Power

Saving The Boobies Will Not Save Me

Pink ribbons do not help bring awareness to the socioeconomic inequities connected to breast cancer; they commodify the disease and make it “sexy” under the guise of raising awareness.

Published in partnership with the Black Women’s Media Collective.

Cross-posted with permission from Furious and Brave.

As we move through Breast Cancer Awareness Month, the pink-ribbon-wearing and consuming of pink commodities are in full swing, and I am reminded why the month of October hasn’t sat well for me for the last two years. That was around the time I stopped believing that drinking out of a pink water bottle was enough to address the severity of breast cancer.

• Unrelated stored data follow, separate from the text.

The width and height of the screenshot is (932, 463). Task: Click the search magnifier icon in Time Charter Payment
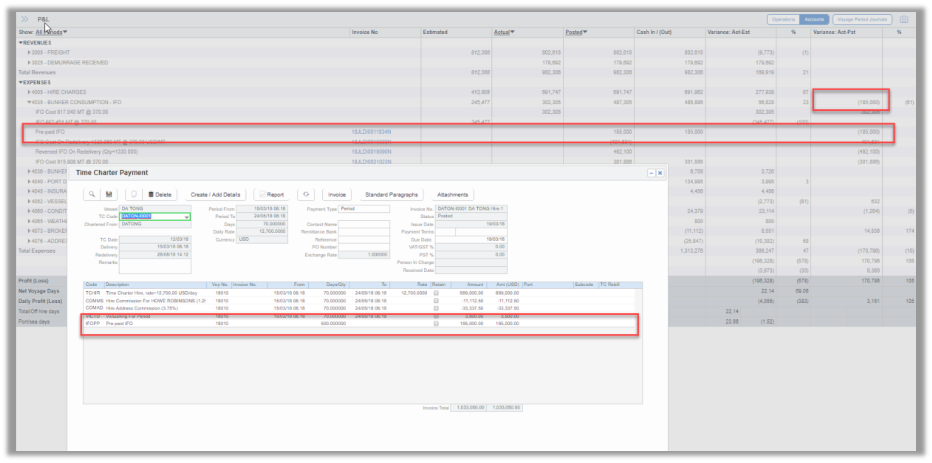point(91,194)
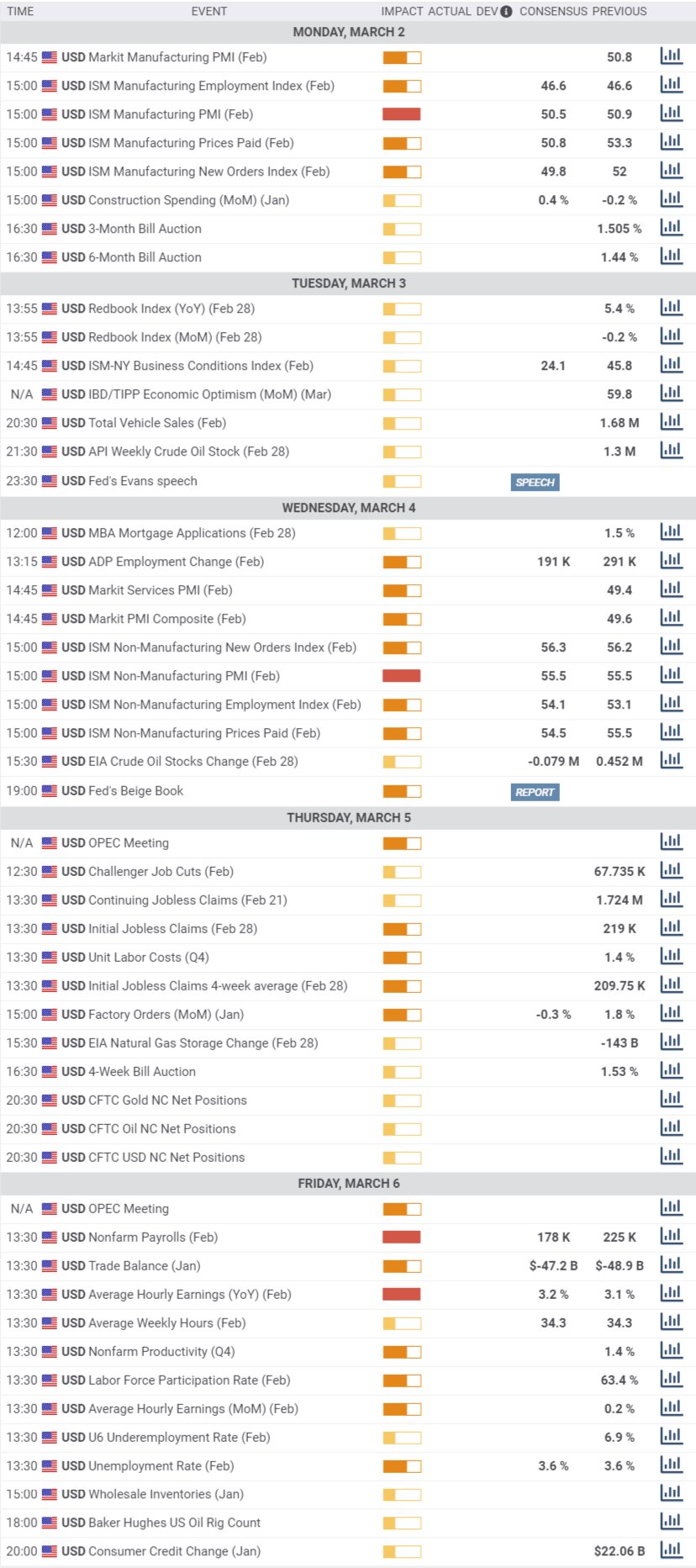
Task: Click the DEV info icon in header
Action: (x=506, y=12)
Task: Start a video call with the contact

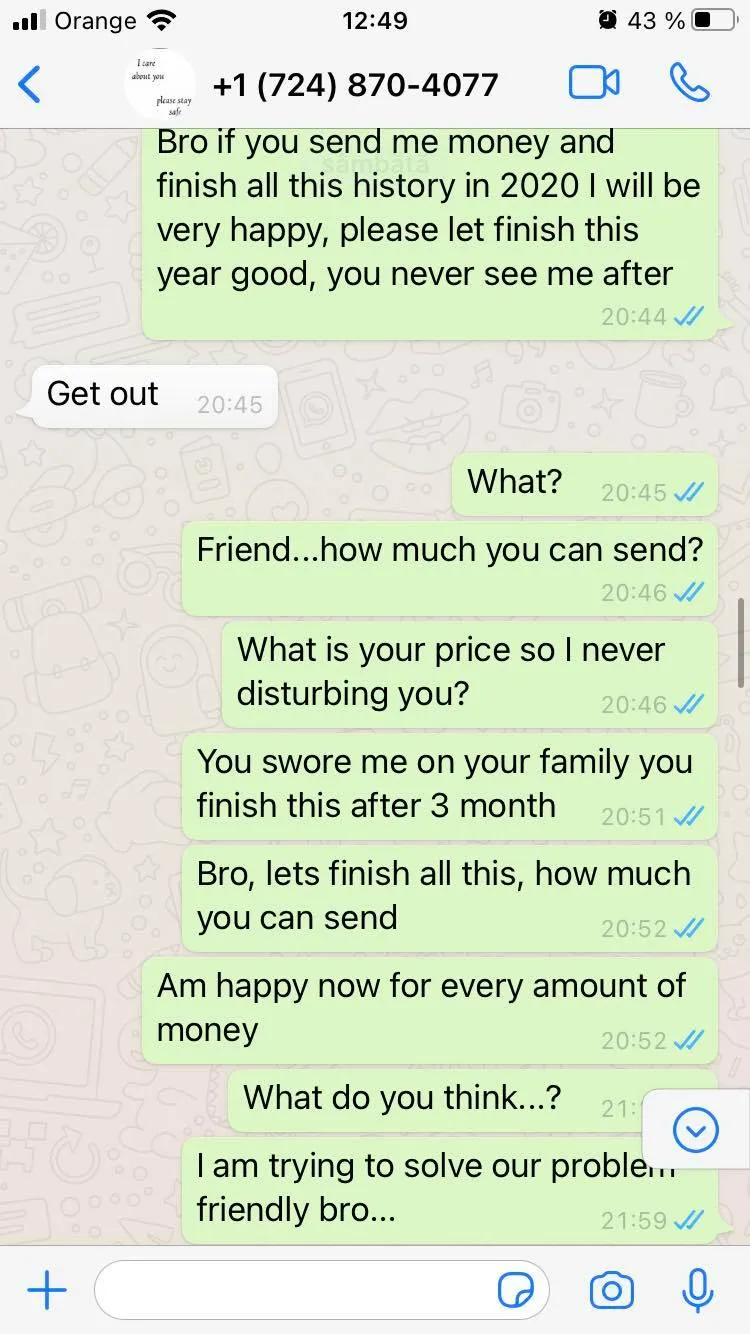Action: coord(594,83)
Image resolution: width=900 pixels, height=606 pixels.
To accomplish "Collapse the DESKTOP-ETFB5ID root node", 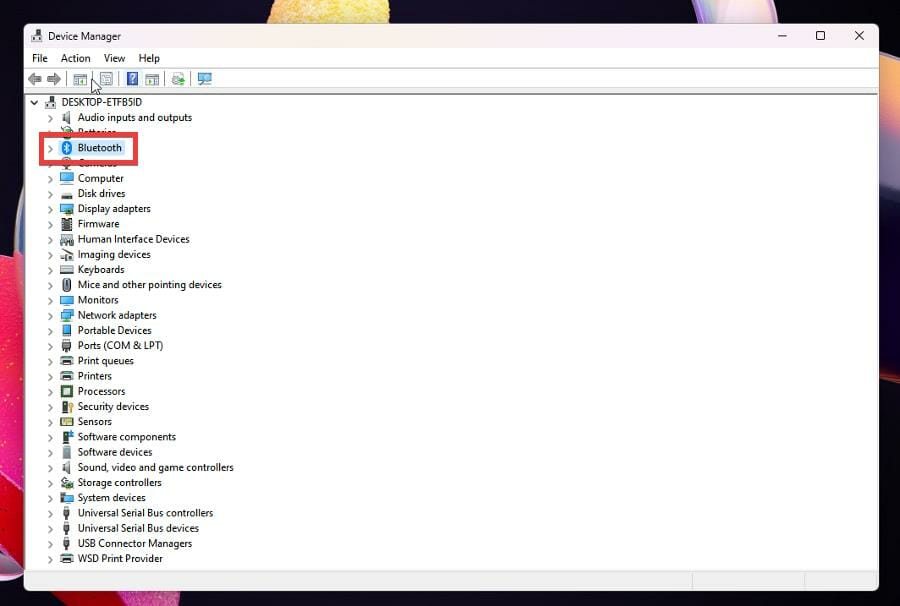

According to an article in Cancer Epidemiology, although black women are less likely to develop breast cancer than white women, black women are 40 percent more likely to die from breast cancer than are white women. Though many researchers have concluded that racial health disparities contribute to these startling numbers, the researchers at the Sinai Urban Health Institute found that residential segregation and lower median household incomes are major contributors to these disparities. Studies have shown that African-Americans who live in isolated communities receive unequal medical care because hospitals serving them have less technology; they live in closer proximity to toxic waste dumps; and they are less likely to have access to recreational facilities.  Segregated neighborhoods are more likely to be poor, and if you barely earn a living wage, you definitely can’t afford health insurance that would cover preventive care (Thanks Affordable Care Act). The pink ribbon does not help bring awareness to the socioeconomic inequities connected to breast cancer; they commodify the disease and make it “sexy” under the guise of raising awareness.

“Saving the Boobies” is a mantra that gets thrown around a lot this month, but it does not properly address how breast cancer adversely affects and ends lives. Talking about breasts as if they are an independent entity, as if it’s the breasts that are worth saving as opposed to the life and body they are attached to is not only patriarchal, but also down right sexist. It implies that a woman’s worth is in her breasts, in her sexuality. There is no “Save the Dick” campaign to raise awareness for penile cancer because unlike dick, boobs are objects of heterosexual male desire. Breastfeeding (another topic for another day) and a little thing called cancer interfere with that. Making breast cancer “sexy” as a marketing device not only undermines the severity of breast cancer but also assumes that women are the only ones with mammary glands. If we cannot have productive conversations about breast cancer without pitting women against their bodies, we will never be able to bring awareness to the early detection of other deadly (presumably un-sexy) cancers like penile cancer, lung cancer, colon cancer, lymphoma, and countless others.’

Though Breast Cancer Awareness Month is necessary, commodifying lives for the sake of “raising awareness” does nothing for creating spaces for a more nuanced and critical discourse around saving lives. It’s also Domestic Violence Awareness Month, and as a reproductive justice activist, I think about the connections between domestic violence and early detection of breast cancer. Sounds far-fetched, but given how abusers control the whereabouts of victims, there is the potential for an abusive partner to limit the frequency of routine check-ups  

We must approach breast cancer in the same ways that we approach many women’s issues—from the standpoint of addressing the multiple oppressions that are associated with our multiple identities. We must move past awareness and early detection and start having conversations on how to rectify the inequalities that lead to black women dying more often than their white counterparts. We must also start teaching women and girls how to navigate and control their experiences with health care professionals. Dealing with multiple doctors, racist health-care professionals, and multiple treatment options can be confusing and frustrating. “Saving the Boobies” won’t be nearly enough for the woman in a rural community who may lack transportation to her doctor, let alone knowledge of the best possible treatment for herself. The goal is to save lives. We can’t lose sight of that, and if we expect to do that more effectively, we have to focus on the lives instead of the boobs and give more health care advice than simply “get a mammogram.”